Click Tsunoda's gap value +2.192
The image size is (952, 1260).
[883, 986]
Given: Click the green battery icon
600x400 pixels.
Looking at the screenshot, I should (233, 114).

···

> **What is being asked**: All that is wanted is the set of lines from the one with "Given: Click the green battery icon" through the last line of the entries, both included, output exactly.

> **Exercise result**:
Given: Click the green battery icon
600x400 pixels.
Looking at the screenshot, I should (233, 114).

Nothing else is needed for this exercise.